There are many good things that beg to be done in the world. But the central charter of the Christian church will always be to "make disciples." Alas for those times when we get distracted from our charter!

"Going then to all peoples everywhere, make them my disciples..." Their focus - and the focus of the churches they would establish - was to be forward and outward. On the day of Pentecost, the numbers who responded to the message were so great that the apostles had to establish the pattern of church life. Questions of how the widows were to be helped loomed large and had to be addressed in a way that left them the time to do what they had been called to do. But it was still a very Jewish fellowship. It took the very drastic circumstances of martyrdom and persecution to rekindle the focus of the church on going to all peoples everywhere.

One wonders what it will take for the modern church to recapture the vision of "going". In so many ways the styles of our worship, the structure of our programmes, the agenda of our meetings, the formality and paucity of our praying, the lack of a heart for people who don't know the gospel - all speak of our desire to protect our "cosy club" rather than respond to our Lord's directive to "go and make disciples."

"Baptising them in the name of the Father, the Son, and the Holy Spirit." This is not just a formula for baptism. It is bringing people into the life of the God who has revealed himself as Father, Son and Holy Spirit. (Notice - one name and three persons.) It is publicly identifying people as part of the community of believers. It is committing people to the mission of Christ in the world.

"Teaching them to obey everything I have commanded you." The life of every believer, every member of the Christian church, is to continue to be forward and outward. We are all to be involved in the life of Christ and his mission to the world. Not one of us can say, "This is not for me!"

A special offering for missions was being taken up. As the plate came to one pew, the man at the end whispered to the steward, "Not me. I don't believe in missions!" To which the steward replied, "Then you'd better take something out. It's for the heathen!"

Being a Christian means being involved in mission. According to the gifts and calling of the Lord, we are all involved.

And a Promise...

The disciples had been deserters. But Jesus, about to commit the mission to them, was not about to desert them! Yes, his physical presence would be removed, but he would always be with them through the Holy Spirit.

"Go, then, to all peoples everywhere and make them my disciples: baptise them in the name of the Father, the Son and the Holy Spirit, and teach them to obey everything I have commanded you. And I will be with you always to the end of the age."

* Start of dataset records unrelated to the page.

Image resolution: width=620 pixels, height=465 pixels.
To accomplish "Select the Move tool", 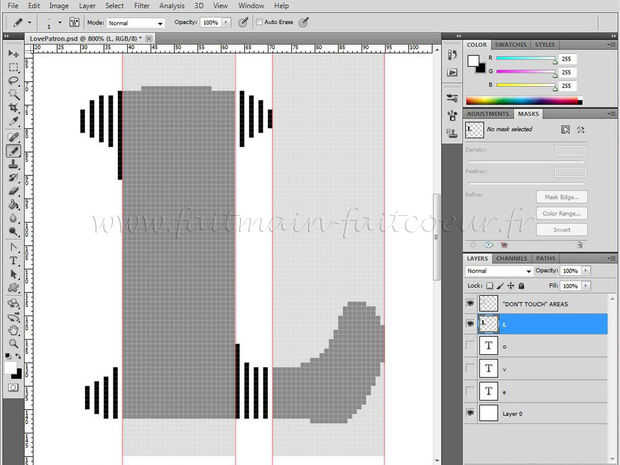I will tap(14, 53).
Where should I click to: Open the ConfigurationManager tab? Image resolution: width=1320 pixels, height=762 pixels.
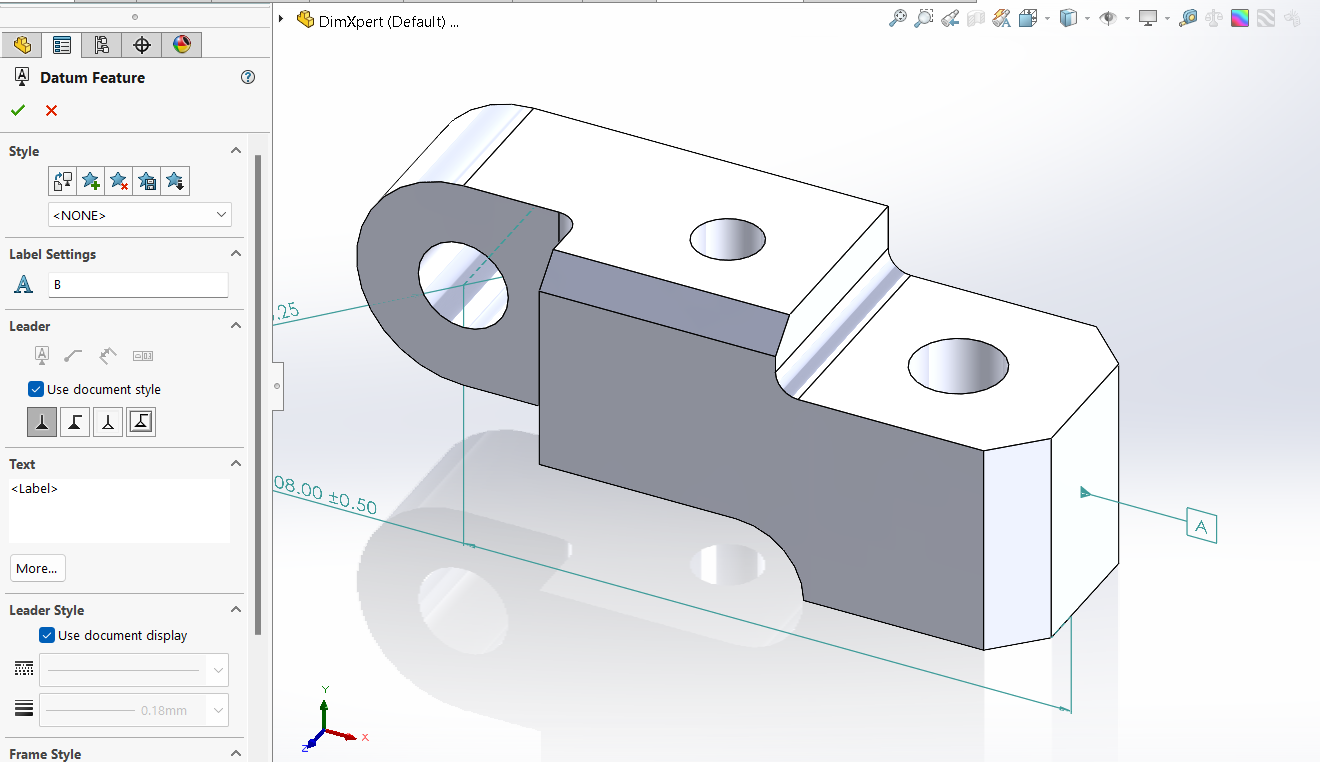[x=101, y=44]
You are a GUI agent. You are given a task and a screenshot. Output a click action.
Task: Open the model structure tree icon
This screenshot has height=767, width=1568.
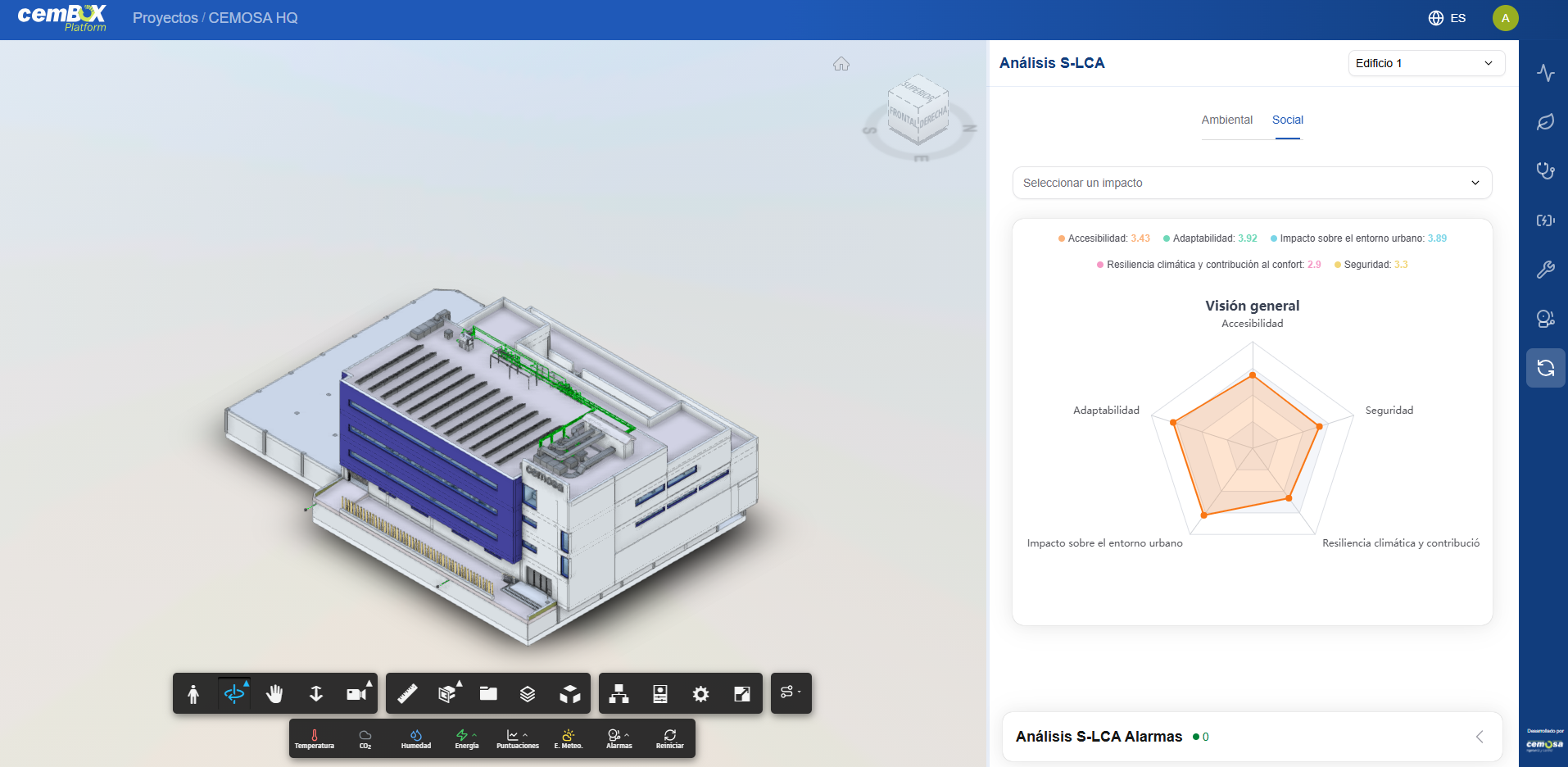tap(619, 694)
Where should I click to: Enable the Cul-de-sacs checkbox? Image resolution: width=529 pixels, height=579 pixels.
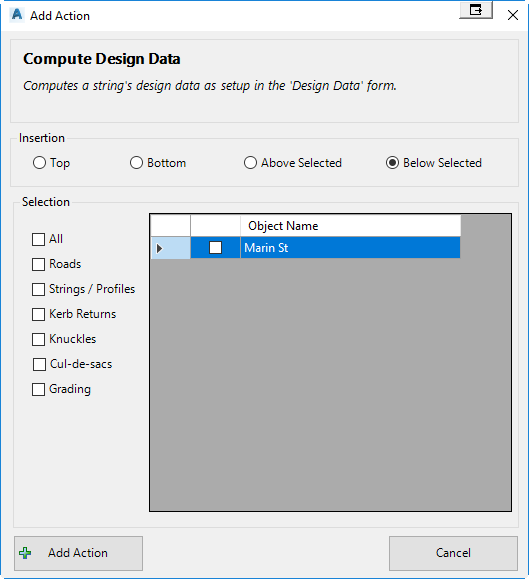click(x=39, y=364)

That was the plan. It is still the plan. And the promise still stands.

Tonight we have met to induct Hedley Fihaki as Minister of the Word in the Bowen Uniting Church, and to welcome Hedley, 'Amelia and Gordon into our midst. You have called Hedley because the Lord has called you. The Lord has committed to this congregation the task of going and making disciples in the Bowen district - a task which you share with other churches.

You haven't called Hedley to do this work for you, but to do it with you - to work alongside you in the gospel task. You have recognised Hedley's gifts - they will complement and strengthen your gifts.

I challenge you in the name of Christ - commit yourself afresh to Jesus as your Saviour and Lord! Hear and obey his call to use the gifts he has given to each of you - moving forward and outward together with the gospel of his grace.

And don't forget - the Lord is with you always to the end of the age! God bless you all!


© Peter J. Blackburn, Bowen Uniting Church, Induction of Hedley Fihaki, 31 January 2001
Except where otherwise noted, Scripture quotations are from the Good News Bible, © American Bible Society, 1992.